However, it's crucial to test the model on diverse, real-world images to ensure its generalization ability.

Making Predictions

To make predictions, we'll use the following code:

model = YOLO("runs/detect/train/weights/best.pt")
print(model.names)
results = model(["object_detection.jpg"])

# Process results list
for result in results:
    boxes = result.boxes  # Boxes object for bounding box outputs
    masks = result.masks  # Masks object for segmentation masks outputs
    keypoints = result.keypoints  # Keypoints object for pose outputs
    probs = result.probs  # Probs object for classification outputs
    obb = result.obb  # Oriented boxes object for OBB outputs
    result.show()  # display to screen
    result.save(filename="result.jpg")  # save to disk

We can see that there is only one class "canvas" in the new model. And the results look like this:

Conclusion

We've successfully fine-tuned a YOLO model to detect canvases on walls, achieving high accuracy with just 30 training examples. The resulting model is only 6.3MB in size and can run in real-time on a phone, demonstrating the power and efficiency of YOLO for custom object detection tasks.
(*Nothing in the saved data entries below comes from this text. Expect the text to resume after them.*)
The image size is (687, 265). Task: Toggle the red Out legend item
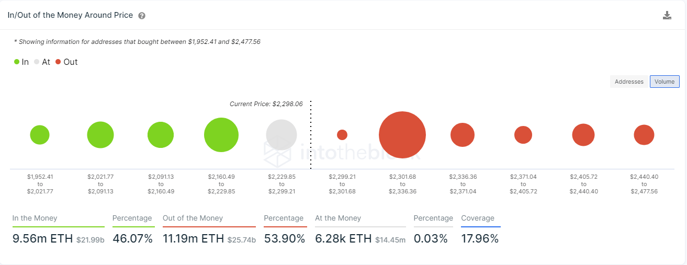point(66,62)
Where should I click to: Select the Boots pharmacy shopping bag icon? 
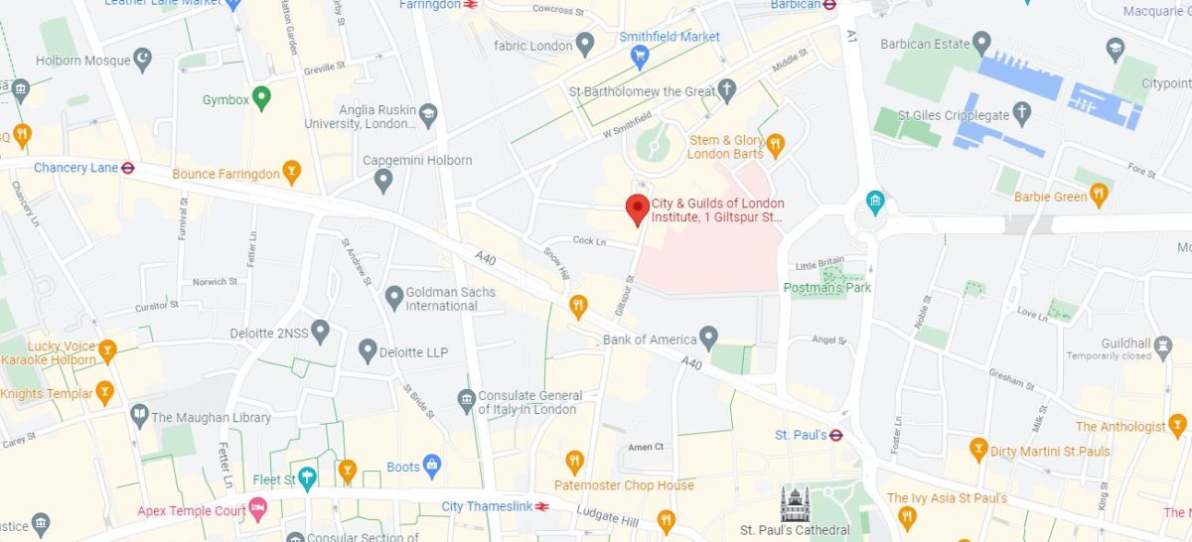pos(431,466)
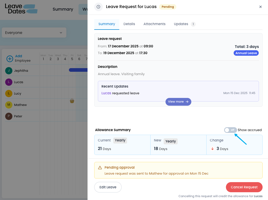Click the Lucas link in Recent Updates

point(106,93)
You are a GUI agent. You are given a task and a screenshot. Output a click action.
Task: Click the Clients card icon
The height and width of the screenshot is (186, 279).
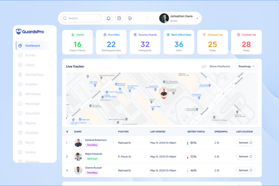tap(73, 35)
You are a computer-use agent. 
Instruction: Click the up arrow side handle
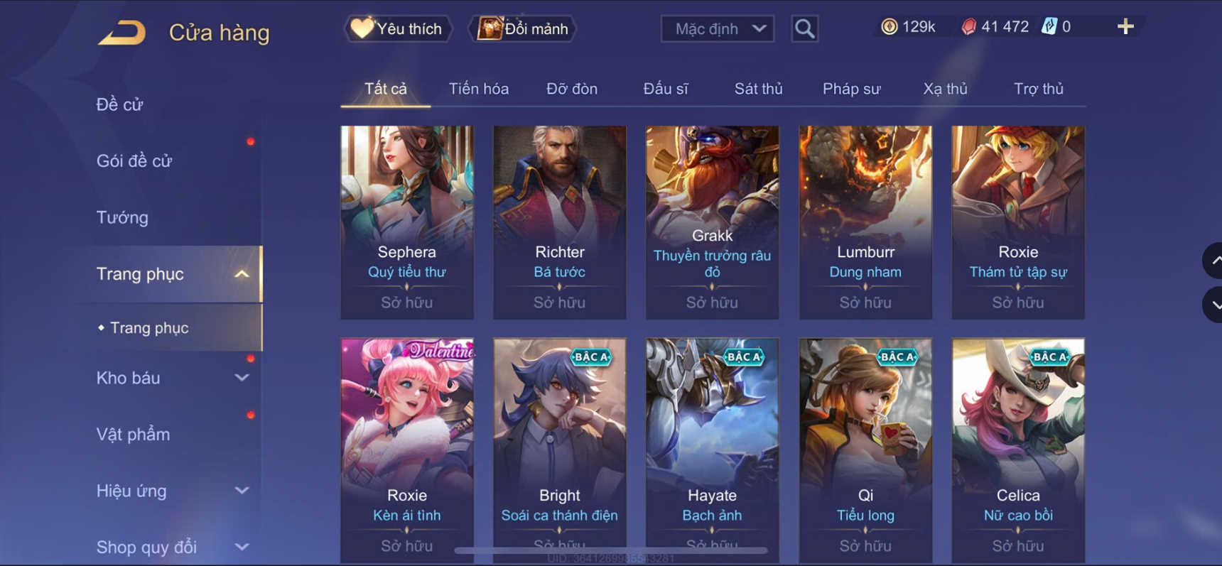[x=1213, y=261]
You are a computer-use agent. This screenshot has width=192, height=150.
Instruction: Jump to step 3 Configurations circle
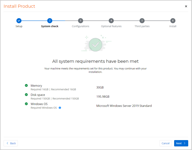[x=81, y=20]
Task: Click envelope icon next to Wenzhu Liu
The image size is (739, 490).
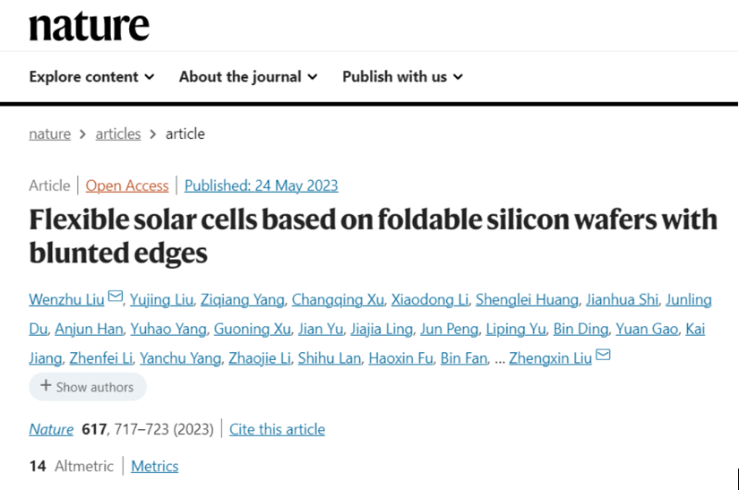Action: (116, 297)
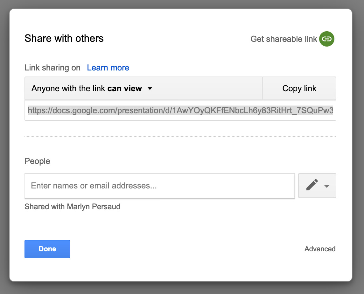Viewport: 364px width, 294px height.
Task: Click the bold "can view" permission text
Action: pyautogui.click(x=124, y=88)
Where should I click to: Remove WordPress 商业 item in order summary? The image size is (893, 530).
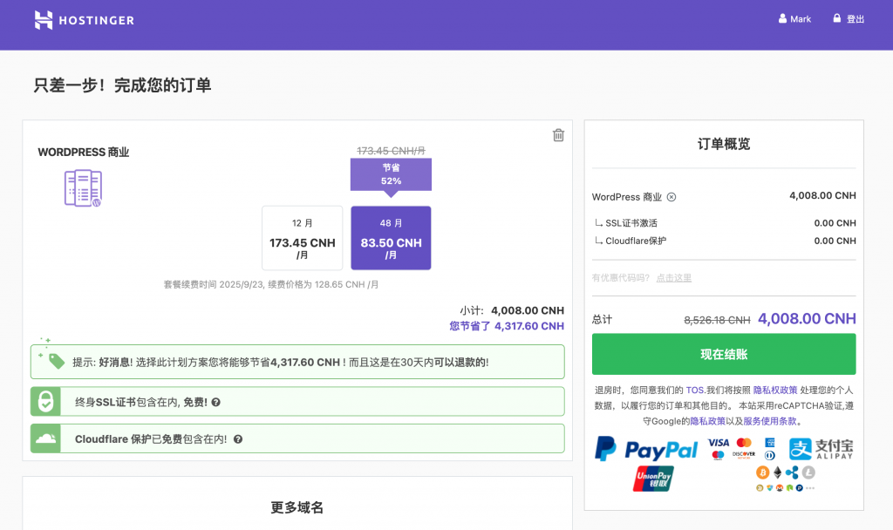coord(671,197)
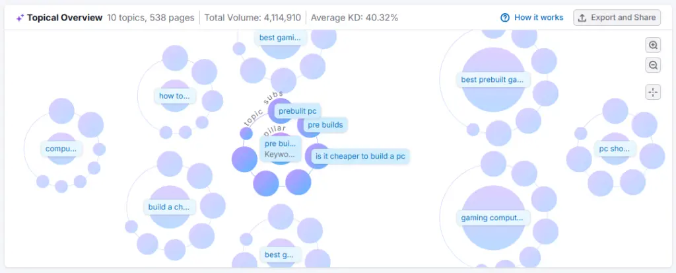Viewport: 676px width, 273px height.
Task: Select the 'prebulit pc' subtopic label
Action: pyautogui.click(x=297, y=111)
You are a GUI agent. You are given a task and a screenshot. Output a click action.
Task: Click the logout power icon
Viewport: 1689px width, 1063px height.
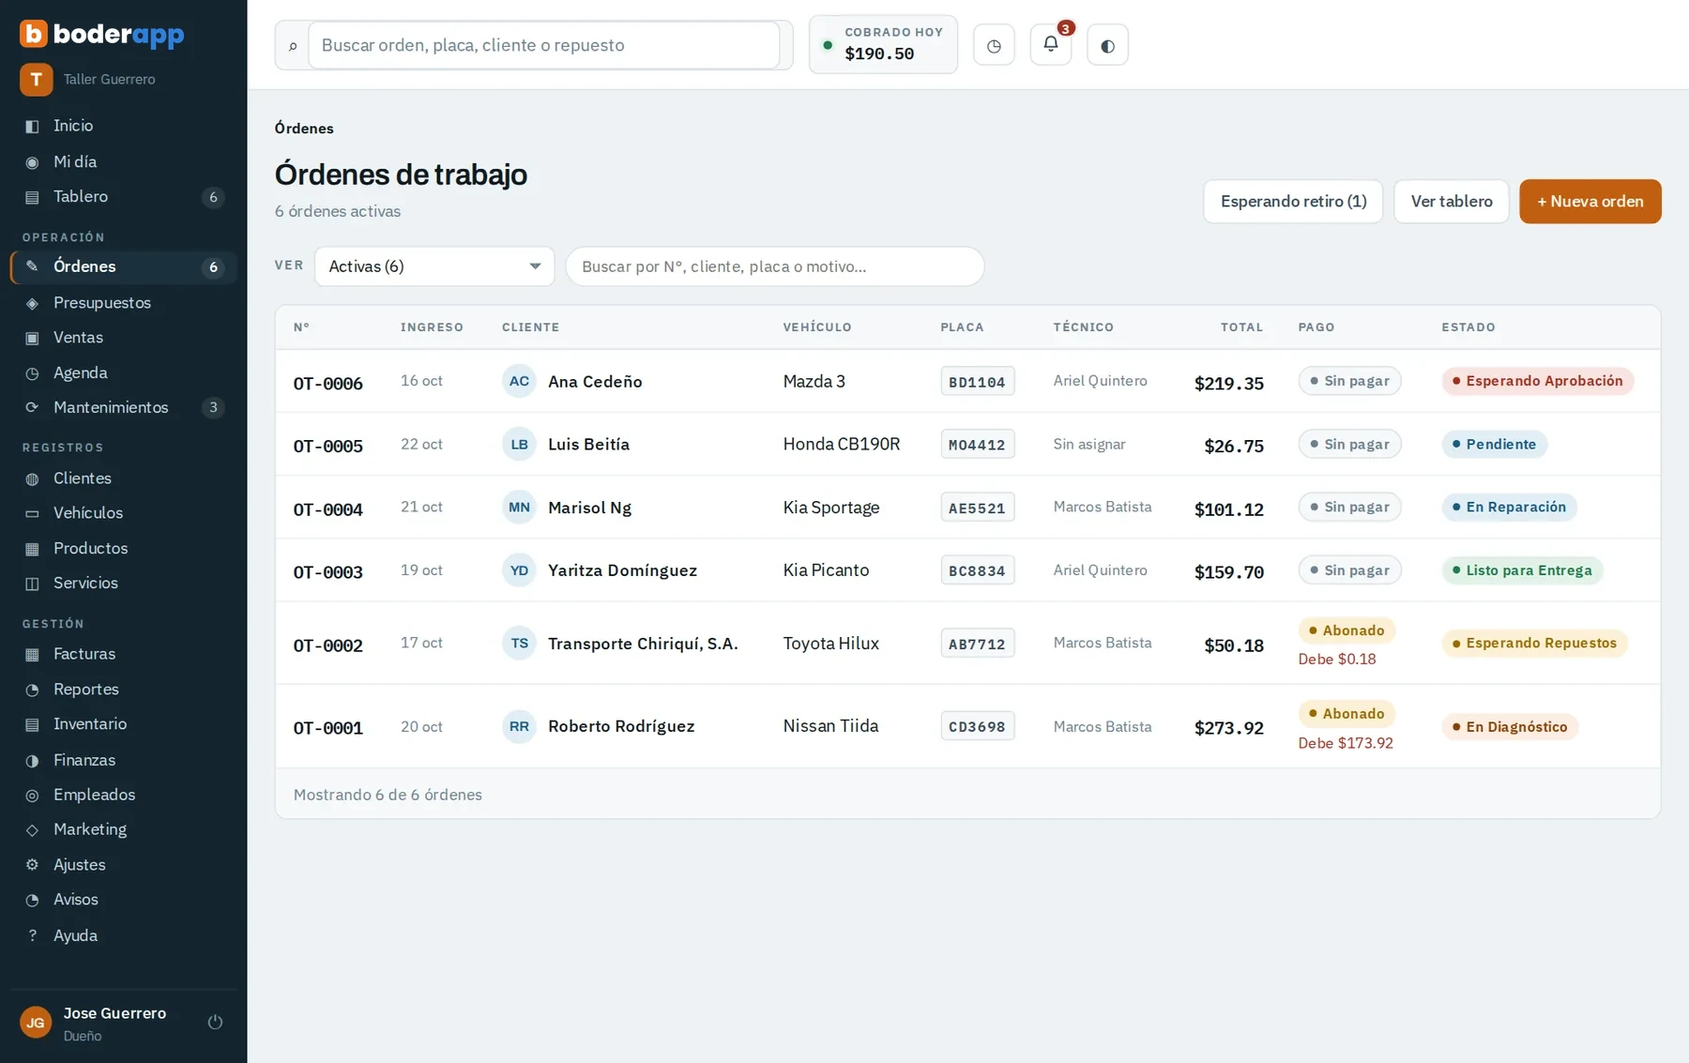pos(215,1022)
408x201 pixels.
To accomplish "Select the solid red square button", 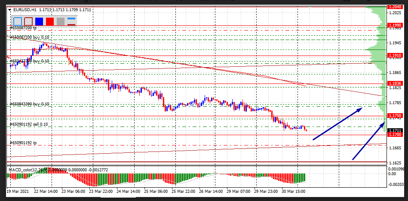I will pos(50,21).

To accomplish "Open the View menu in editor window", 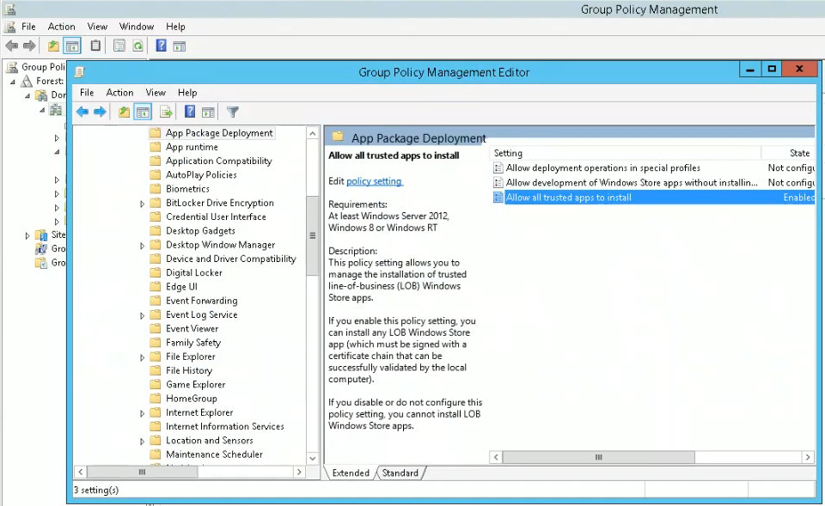I will [x=156, y=93].
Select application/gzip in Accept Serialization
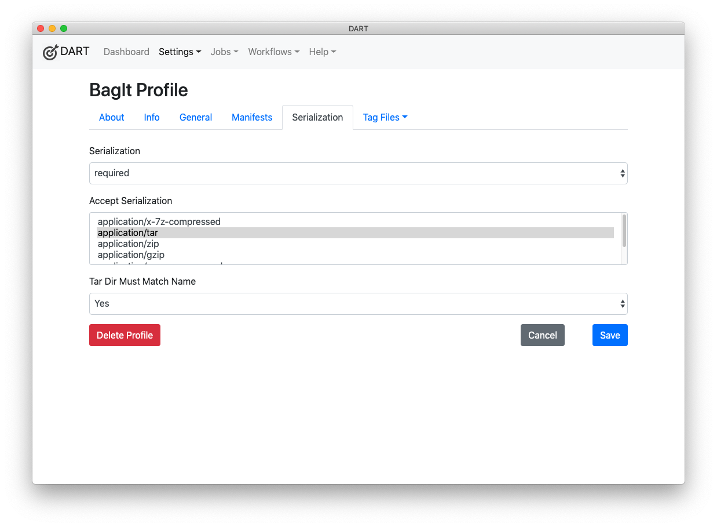The width and height of the screenshot is (717, 527). point(131,255)
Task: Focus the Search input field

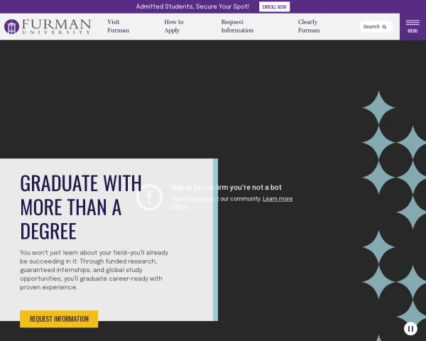Action: (376, 27)
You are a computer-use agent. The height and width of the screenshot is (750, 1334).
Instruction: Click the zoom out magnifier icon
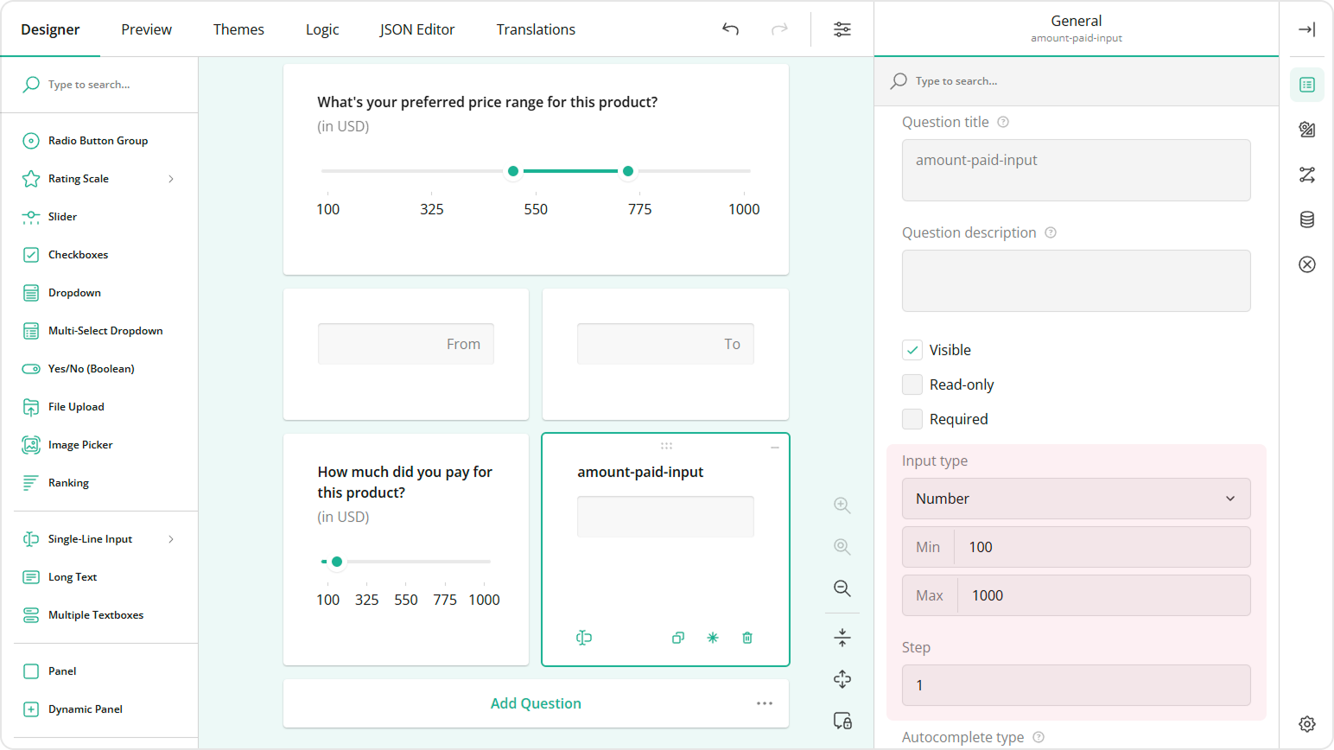(842, 588)
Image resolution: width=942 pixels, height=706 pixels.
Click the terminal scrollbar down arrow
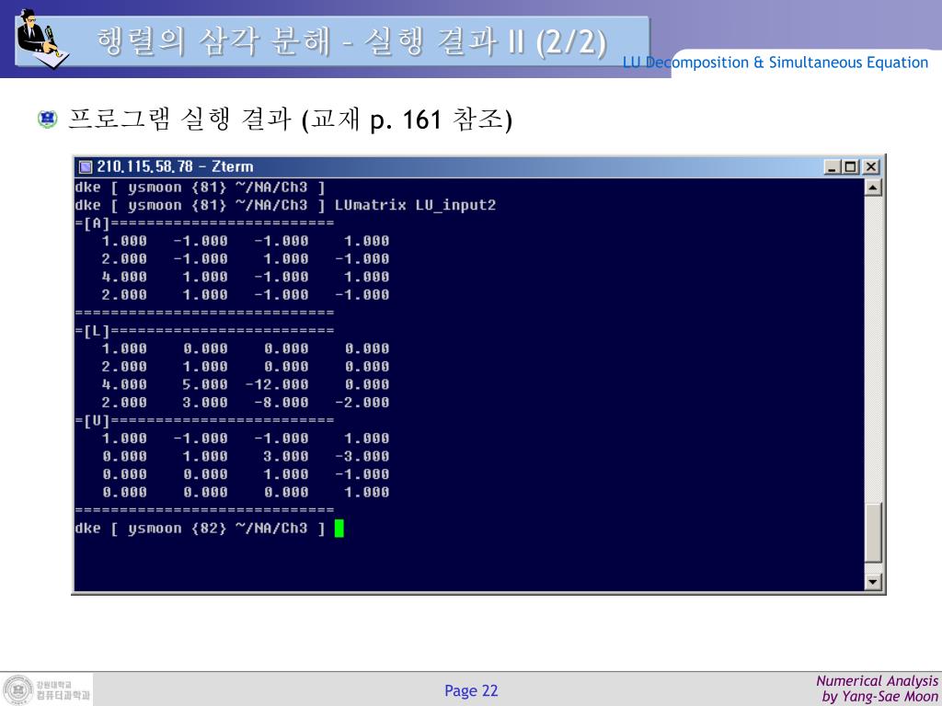tap(873, 582)
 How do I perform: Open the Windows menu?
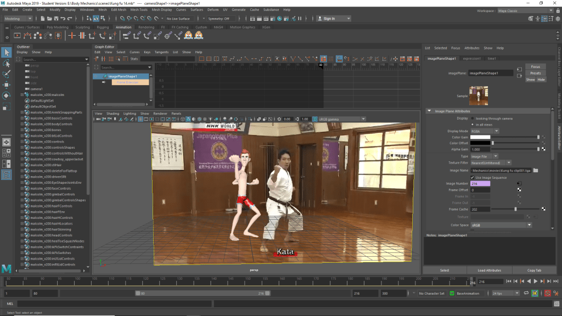(x=87, y=9)

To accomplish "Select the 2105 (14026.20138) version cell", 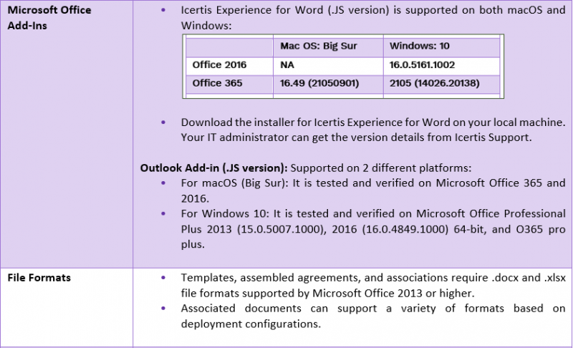I will (434, 83).
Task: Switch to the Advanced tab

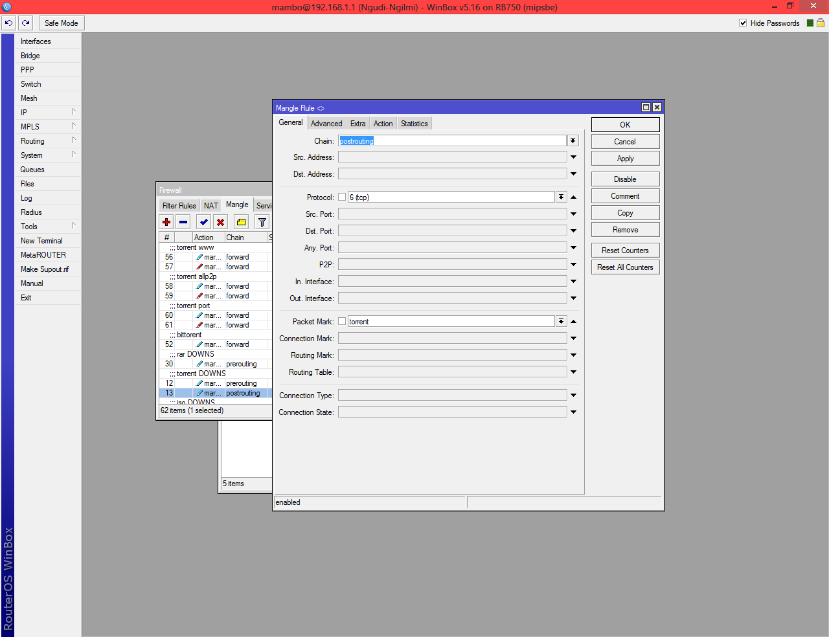Action: click(x=326, y=124)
Challenges and Limitations

While our approach is effective, it's important to be aware of potential challenges:

The small dataset (30 images) may not be sufficient for more complex tasks
There's a risk of overfitting with such a limited dataset
Using synthetic data for training may not fully represent real-world scenarios

Next Steps

Experiment with different augmentation techniques
Try fine-tuning for other custom objects
Explore deployment options for mobile and web applications

Additional Resources

Get in Touch

Have questions about YOLO or object detection? I'd love to hear from you!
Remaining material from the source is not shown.